What happens in general for us (this always depends on what you’re comparing O1 to), the alloying improves wear resistance (increased hand plane life vs. water hardening) over very plain water hardening steels. The overall effect of the additives leads to strangely uniform small carbides given the amount of alloying, too. In terms of the reduced toughness, there is still enough for woodworking. That’s important – the world of all purpose knives and boutique knife makers where a lot of robust steel discussion occurs…..very fascinated with toughness. People return knives they break. We typically don’t break tools made of O1 because we’re not prying in tree stumps to make a youtube bugout camping video. What we like is strength and stability of the very tip of an edge that’s in the wood severing fibers, and O1 is relatively good for both of those.

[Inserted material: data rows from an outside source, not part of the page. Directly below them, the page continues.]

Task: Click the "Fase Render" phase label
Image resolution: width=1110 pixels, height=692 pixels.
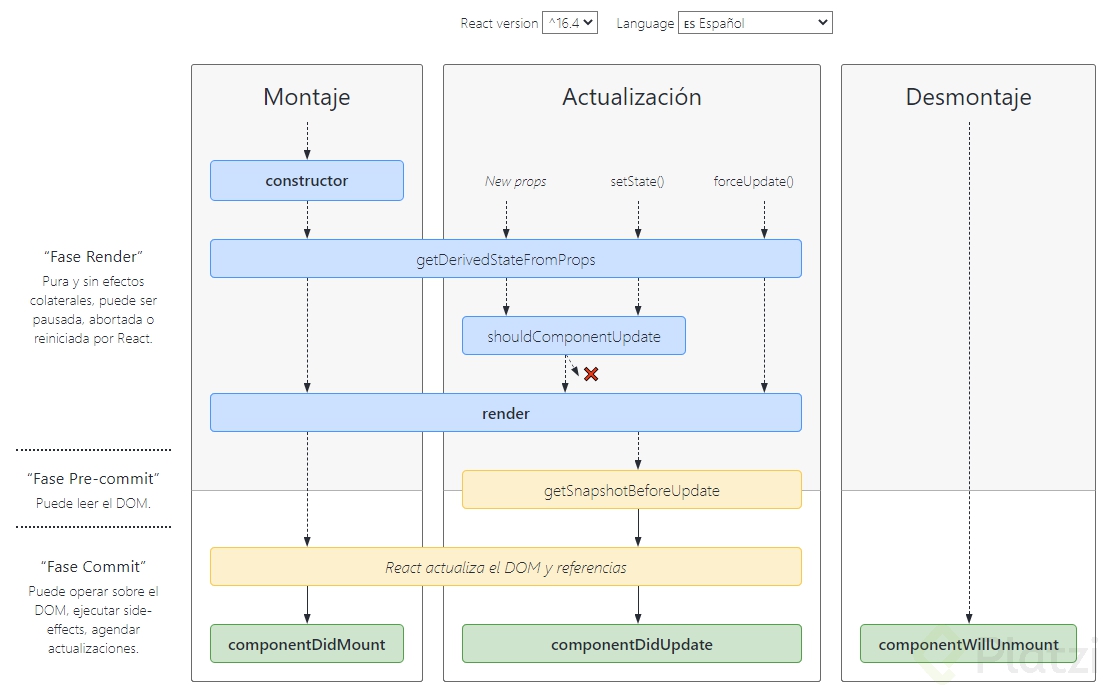Action: tap(93, 256)
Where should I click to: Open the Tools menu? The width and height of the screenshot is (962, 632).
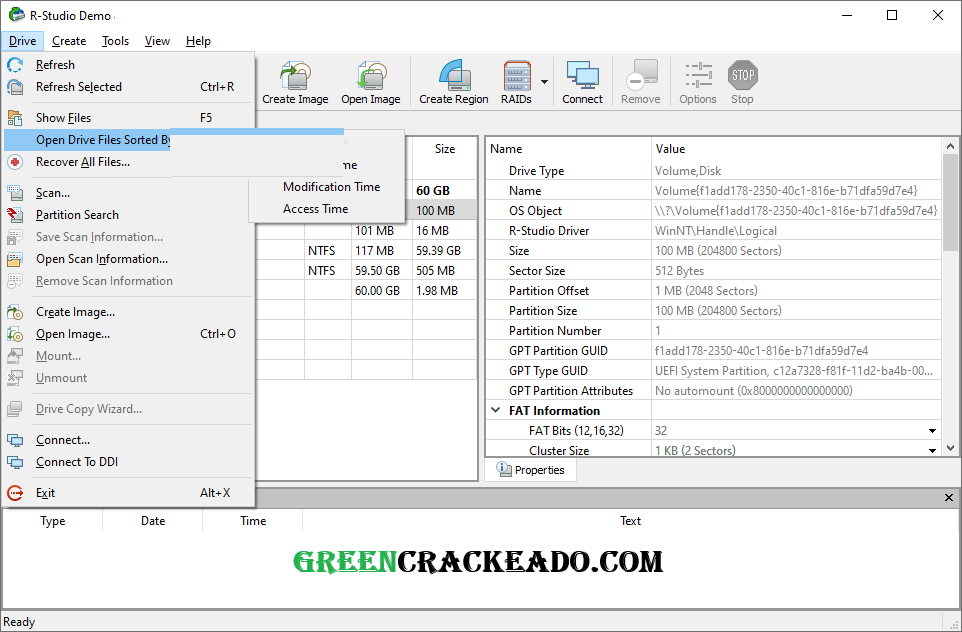[115, 41]
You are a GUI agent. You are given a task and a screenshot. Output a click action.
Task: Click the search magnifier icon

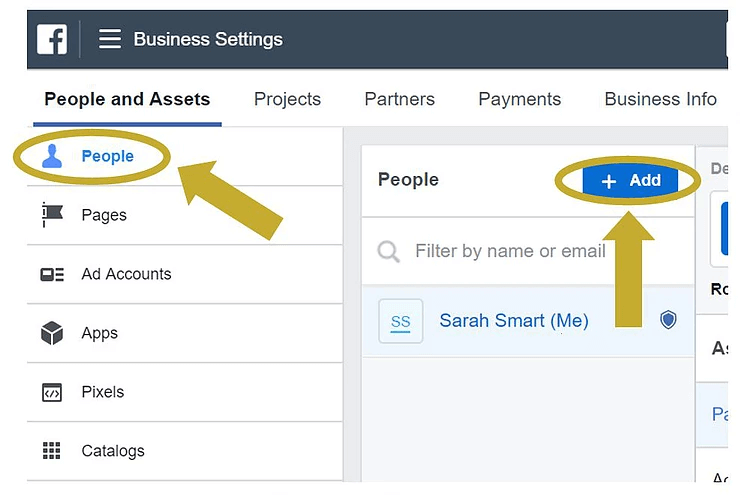click(389, 251)
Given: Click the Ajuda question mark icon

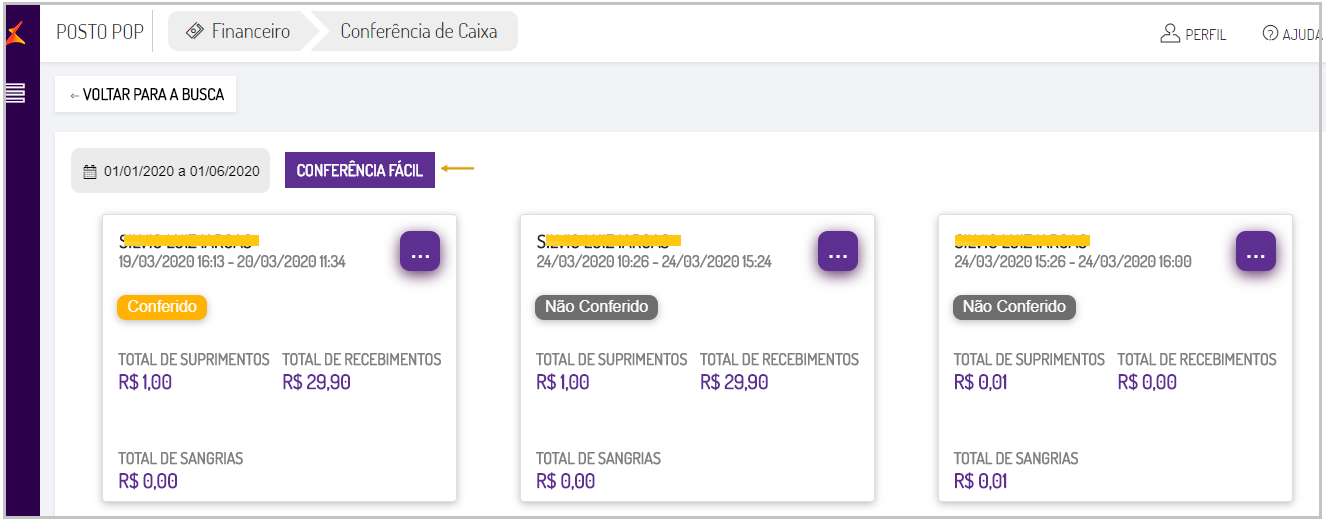Looking at the screenshot, I should coord(1270,34).
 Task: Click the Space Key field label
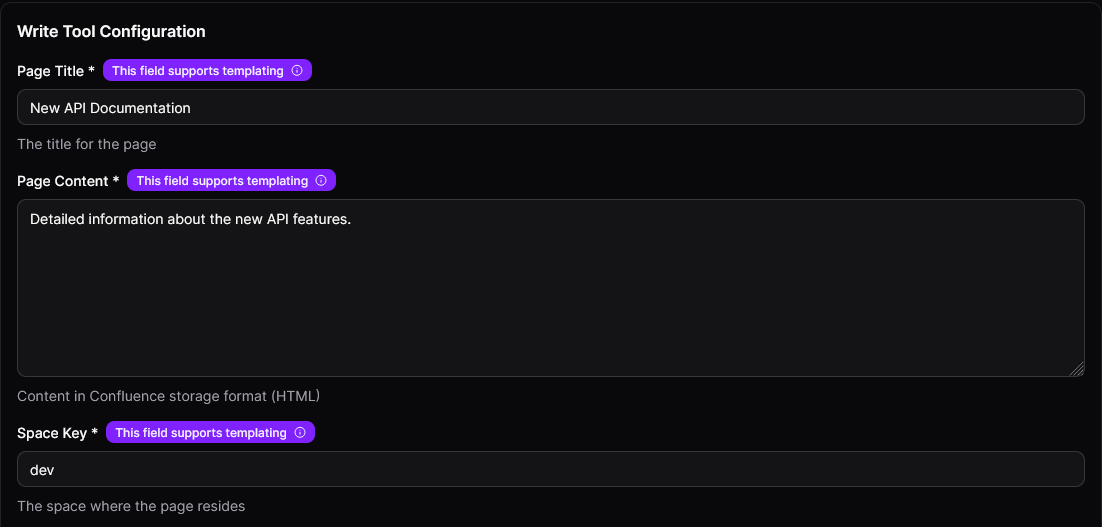52,433
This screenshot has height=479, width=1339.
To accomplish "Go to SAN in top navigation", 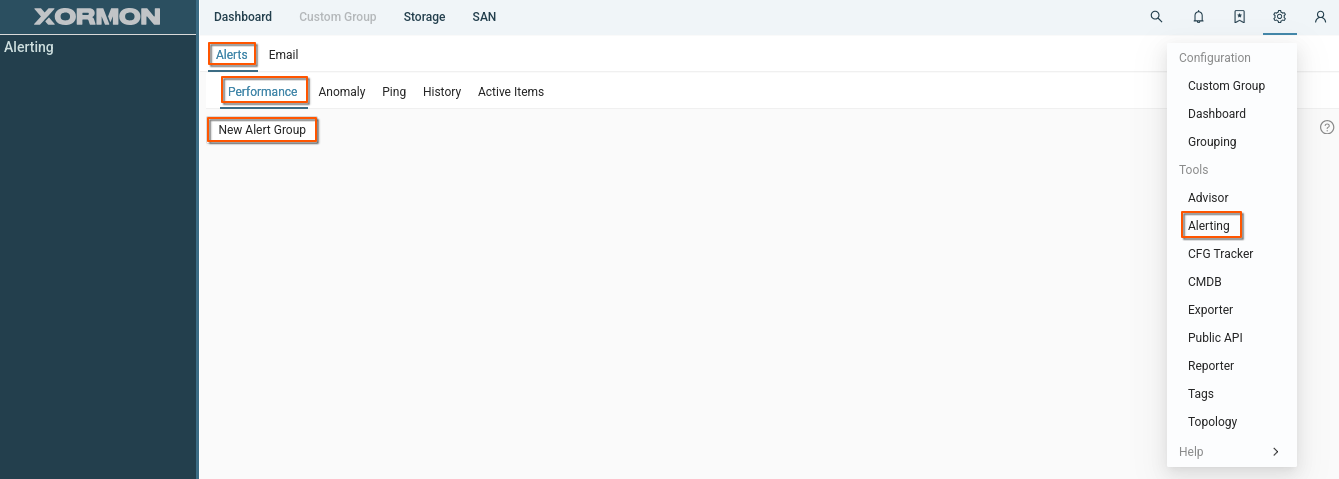I will tap(484, 17).
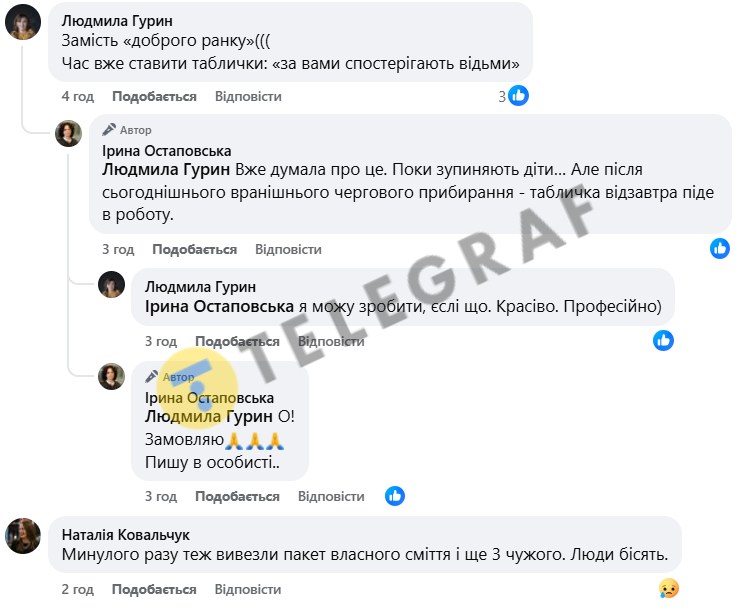Click like reaction icon on first comment
Screen dimensions: 752x610
point(518,96)
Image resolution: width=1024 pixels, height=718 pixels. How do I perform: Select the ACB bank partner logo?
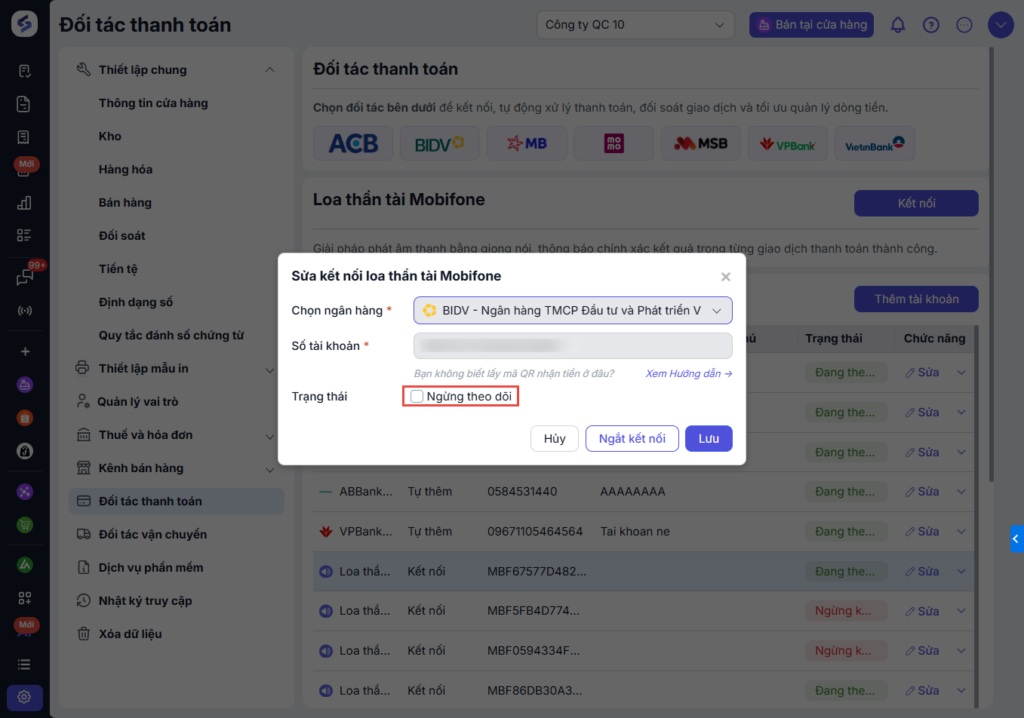tap(353, 144)
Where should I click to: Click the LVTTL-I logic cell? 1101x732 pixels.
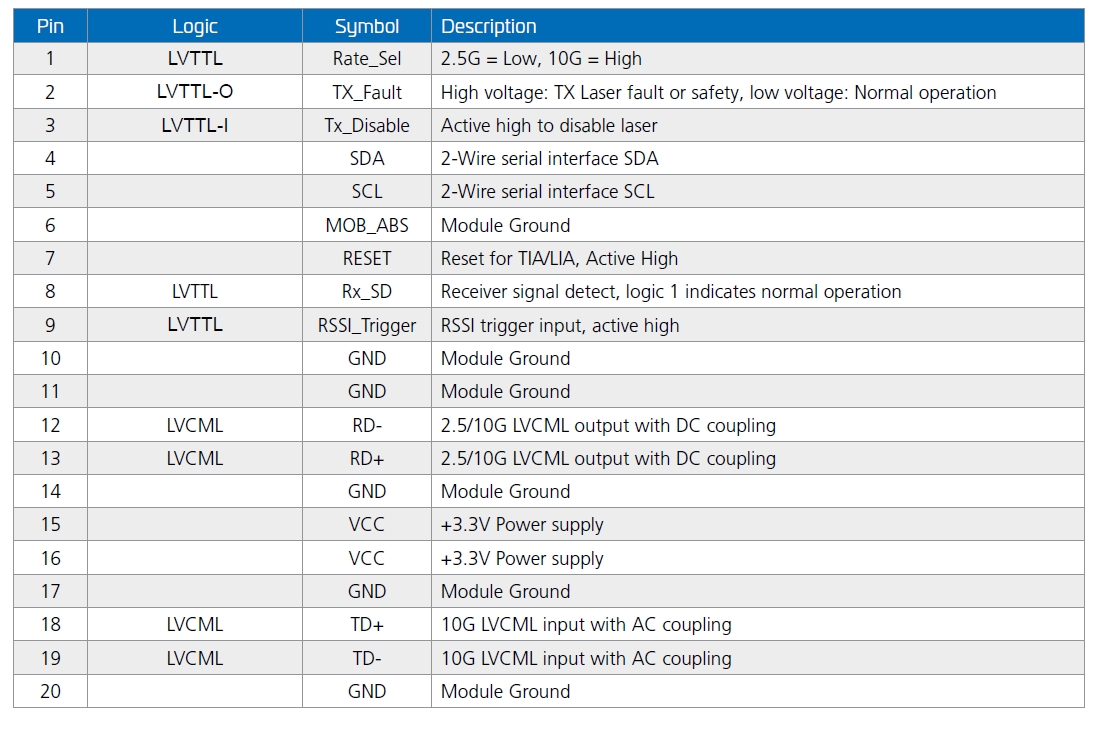[x=195, y=125]
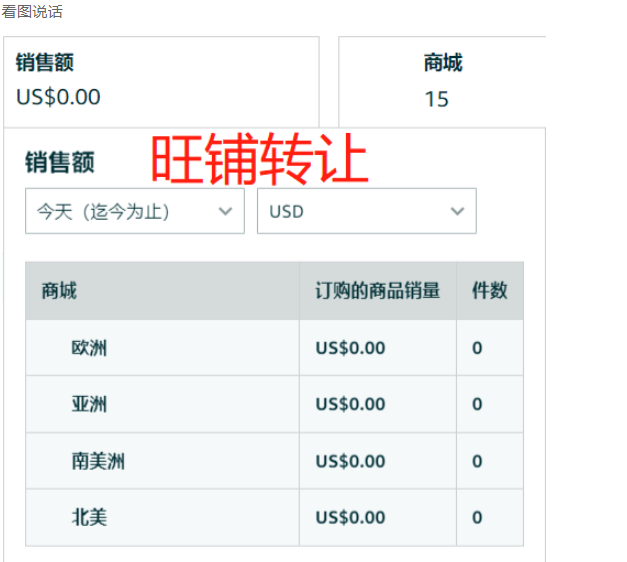Screen dimensions: 627x562
Task: Click the 商城 column header
Action: pos(60,291)
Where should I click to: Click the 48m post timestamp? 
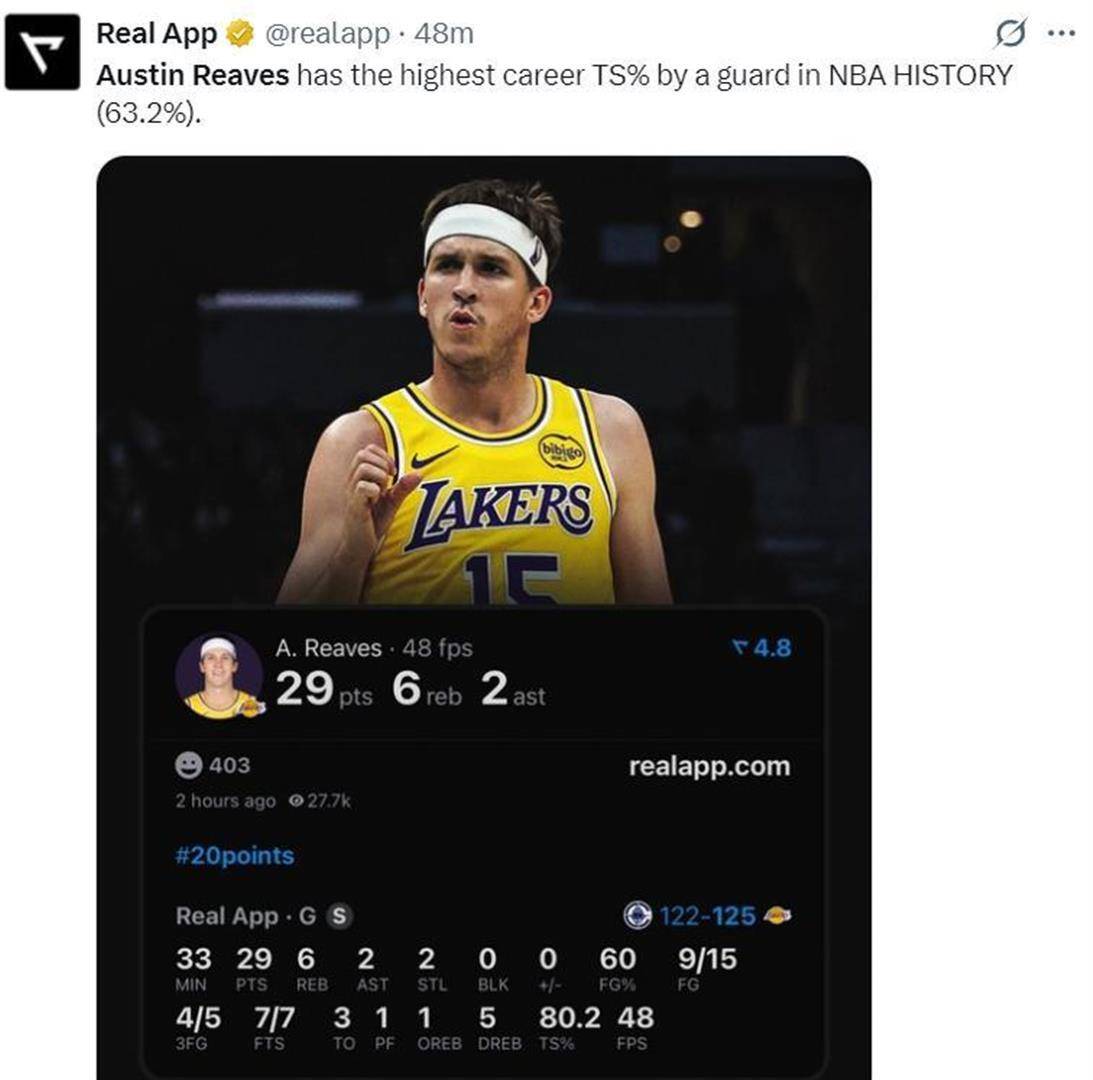pos(443,35)
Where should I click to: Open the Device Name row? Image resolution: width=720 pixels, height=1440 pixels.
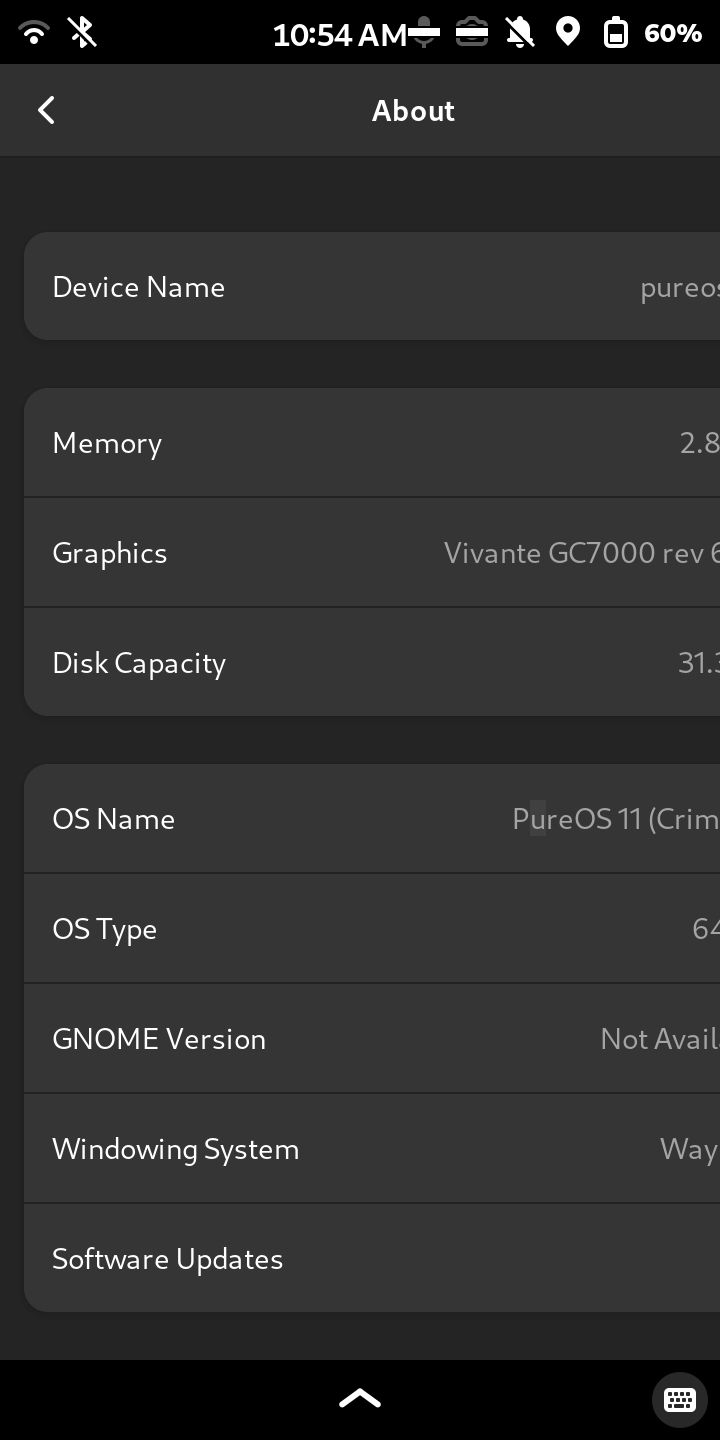tap(372, 287)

Commercial Availability in Woodworking Tools

O1 is relatively common in boutique tools. some variation of it may be in older tools, but most European tools that don’t mention the type of steel or mention Chrome Vanadium are generally not O1. If a manufacturer uses the alloy, they usually mention it as use probably was uncommon in thinner cross sections (plane irons) until the last several decades.

Iles makes good chisels in O1 that seem like they’re right in the sweet spot, though I’ve had a set of boxwood handle chisels that were a bit soft. LV offers an array of irons that are a bit underhard to be as good as they could be in my opinion, and Hock tools offers tools that are on the other end of the usable range. There can be reasons for both of these – but it’s my opinion that a typical user would prefer something done between the two.

For Hobby Toolmakers

Not a great steel for forging, but there’s little that a hobby toolmaker should be done that involves any of that. Leave that to people making reproduction lock sets and starring on cheesy TV shows. Bar stock from good retailers or known mills (Starrett as a brand, Precision Steel (brand), Bohler (mill), etc – ever so slightly different in composition but all good).

Stability in hardening is middle of the road but far more stable than the most unruly of water hardening steels, and just generally heating to nonmagnetic and then some past that (quickly, like seconds, not minutes) results in good tools that will match commercial offerings.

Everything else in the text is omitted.